Das ist die gefährliche Versuchung - ich habe sie bei anderen Gelegenheiten in Erinnerung gerufen - der spirituellen Weltlichkeit, die im Gegensatz zu allen anderen Versuchungen schwer zu entlarven ist, weil sie von allem verdeckt wird, was uns normalerweise beruhigt: unsere Rolle, die Liturgie, die Lehre, die Religiosität. In Evangelii gaudium habe ich geschrieben: »In diesem Kontext wird die Ruhmsucht derer gefördert, die sich damit zufrieden geben, eine gewisse Macht zu besitzen, und lieber Generäle von geschlagenen Heeren sein wollen, als einfache Soldaten einer Schwadron, die weiterkämpft. Wie oft erträumen wir peinlich genaue und gut entworfene apostolische Expansionsprojekte, typisch für besiegte Generäle! So verleugnen wir unsere Kirchengeschichte, die ruhmreich ist, insofern sie eine Geschichte der Opfer, der Hoffnung, des täglichen Ringens, des im Dienst aufgeriebenen Lebens, der Beständigkeit in mühevoller Arbeit ist, denn jede Arbeit geschieht „im Schweiß unseres Angesichts“. Stattdessen unterhalten wir uns eitel und sprechen über „das, was man tun müsste“ – die Sünde des „man müsste tun“ – wie spirituelle Lehrer und Experten der Seelsorge, die einen Weg weisen, ihn selber aber nicht gehen. Wir pflegen unsere grenzenlose Fantasie und verlieren den Kontakt zu der durchlittenen Wirklichkeit unseres gläubigen Volkes« (Nr. 96).

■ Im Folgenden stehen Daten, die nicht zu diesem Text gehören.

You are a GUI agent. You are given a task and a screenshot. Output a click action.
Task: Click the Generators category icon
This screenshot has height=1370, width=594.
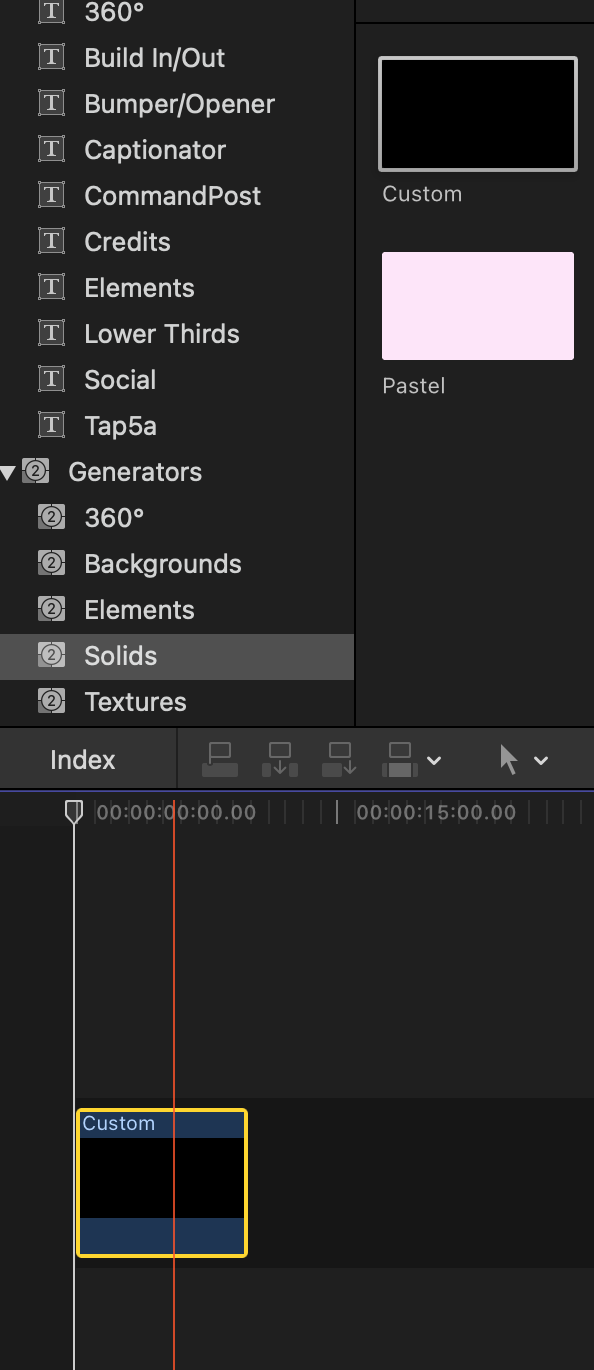coord(36,472)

Demut ist die Fähigkeit, unser Menschsein ohne Verzweiflung, mit Realismus, Freude und Hoffnung auszufüllen; dieses Menschsein, das vom Herrn geliebt und gesegnet wird. Demut bedeutet zu verstehen, dass wir uns unserer Schwäche nicht schämen müssen. Jesus lehrt uns, unser Elend mit der gleichen Liebe und Zärtlichkeit zu betrachten, mit der man ein kleines, zerbrechliches Kind ansieht, das alles braucht. Ohne Demut werden wir nach Bestätigungen suchen und sie vielleicht auch finden, aber wir werden gewiss nicht das finden, was uns rettet, was uns heilen kann. Die Bestätigungen sind die verdorbenste Frucht der spirituellen Weltlichkeit, die einen Mangel an Glauben, Hoffnung und Liebe offenbaren und zu einer Unfähigkeit werden, die Wahrheit der Dinge richtig zu erkennen und einzuordnen. Hätte Naaman nur weiter Medaillen für seine Rüstung gesammelt, wäre er schließlich von der Lepra verzehrt worden: scheinbar lebendig, ja, aber verschlossen und isoliert in seiner Krankheit. Er sucht mutig nach dem, was ihn retten kann, und nicht nach dem, was ihn unmittelbar zufriedenstellt.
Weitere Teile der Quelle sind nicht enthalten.